* _Tasks and exercises_:
- 1) Name the D series v2 machines that the Azure deployment guide excerpt gives as a good mix of resources for general DSE applications.
- 2) Reproduce word for word the passage of the Azure deployment guide excerpt starting with "If you have" and going on through "with ephemeral storage.".

This section of the deployment guide covers recommendations for compute, storage, network and more.
Microsoft is currently on the second iteration of Azure. The first iteration is now called classic deployment. This is also known as Azure Service Management (ASM) and makes use of the web interface at https://manage.windowsazure.com/ We do not recommend classic deployment. Neither Microsoft nor DataStax are investing resources in it.
We recommend all deployments use Azure Resource Manager (ARM). This is Microsoft's latest deployment mechanism. It makes use of the Azure Portal at http://portal.azure.com ARM features numerous enhancements over ASM. These range from parallel deployments rather than series (cutting deployment times from days/weeks to minutes/hours), availability sets (for better high availability and rack awareness) to a restructuring of the fundamental deployment model.
If you have an existing Azure deployment that already makes use of ASM, it is possible to create new resources in ARM. We recommend this rather than adding to an existing ASM implementation.
More information is available here.
The minimal recommended config for DataStax Enterprise is 2 cores, 8GB RAM and 80GB of disk. Those recommendations are given here.
Most of our work on Azure to date has relied on instances with ephemeral storage.
A series instances use a spinning disk for ephemeral storage. DataStax does not recommend A series machines for any DSE application.
D, D v2 and G series machines all use SSD drives for their ephemeral storage. We understand Microsoft is phasing out the D series v1 machines, so do not recommend them for new deployments.
We find that the following D series v2 machines have a good mix of resources for general DSE applications:
- D4 v2
- D5 v2
- D13 v2
- D14 v2
For most production applications we recommend a D14 v2 as it makes use of the entire underlying physical machine and its 800GB ephemeral SSD is well sized for many DSE applications.
A D13 is physically 1/2 of a D14 and a D12 1/4. Using the entire machine avoids resource contention issues. Like the D14, the D5 is also the entire machine, but relative prices typically make the D14 more appealing.
Smaller D series boxes such as the D2 v2 are great for testing out deployments but we would not recommend them for production use.
F series machines have ephemeral SSD drives, but those drives are relatively small. Given the small size we do not recommend deploying DSE on an F series machine as it will not be a cost effective solution.
G series machines are well suited to memory intensive workloads such as Graph, Spark and Solr. For such workloads the following instances are recommended, though larger D series may suffice as well. We recommend the following G series machines:
- G4
- G5
More information on Azure instance types is available here. Note that Linux instances are significantly less expensive than their Windows counterparts.
D , F and G series machines are also available as DS, FS and GS series boxes. The S boxes are physical identical to their non-S brethren, but use part of the ephemeral SSD as a cache for Premium Storage. In the case of a DS14, the 800GB SSD is split into a 224GB ephemeral and a 576GB cache.

* _Dataset content_:
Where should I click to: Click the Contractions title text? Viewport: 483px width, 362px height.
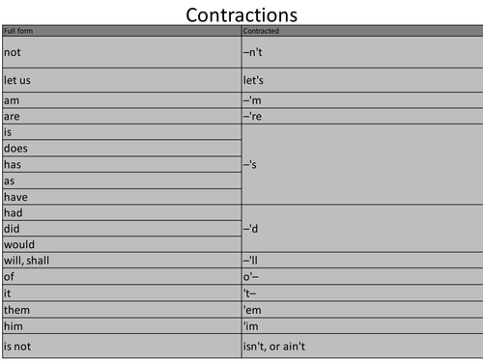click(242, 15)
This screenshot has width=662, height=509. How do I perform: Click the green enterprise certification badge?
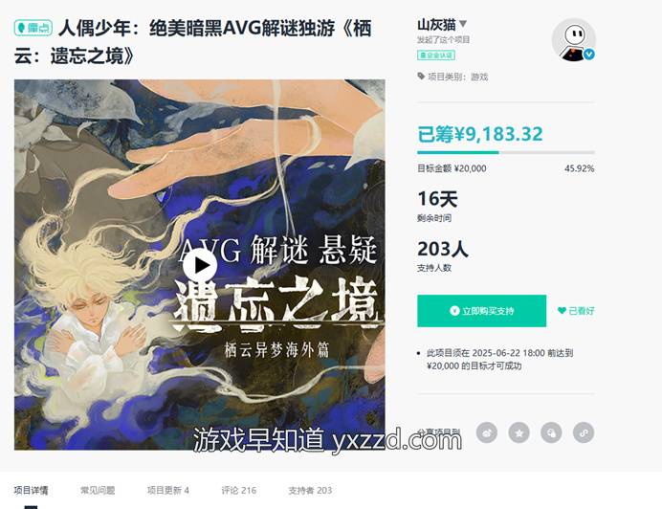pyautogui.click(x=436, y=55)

* _Answers provided_:
- 1)
- D4 v2
- D5 v2
- D13 v2
- D14 v2

- 2)
If you have an existing Azure deployment that already makes use of ASM, it is possible to create new resources in ARM. We recommend this rather than adding to an existing ASM implementation.
More information is available here.
The minimal recommended config for DataStax Enterprise is 2 cores, 8GB RAM and 80GB of disk. Those recommendations are given here.
Most of our work on Azure to date has relied on instances with ephemeral storage.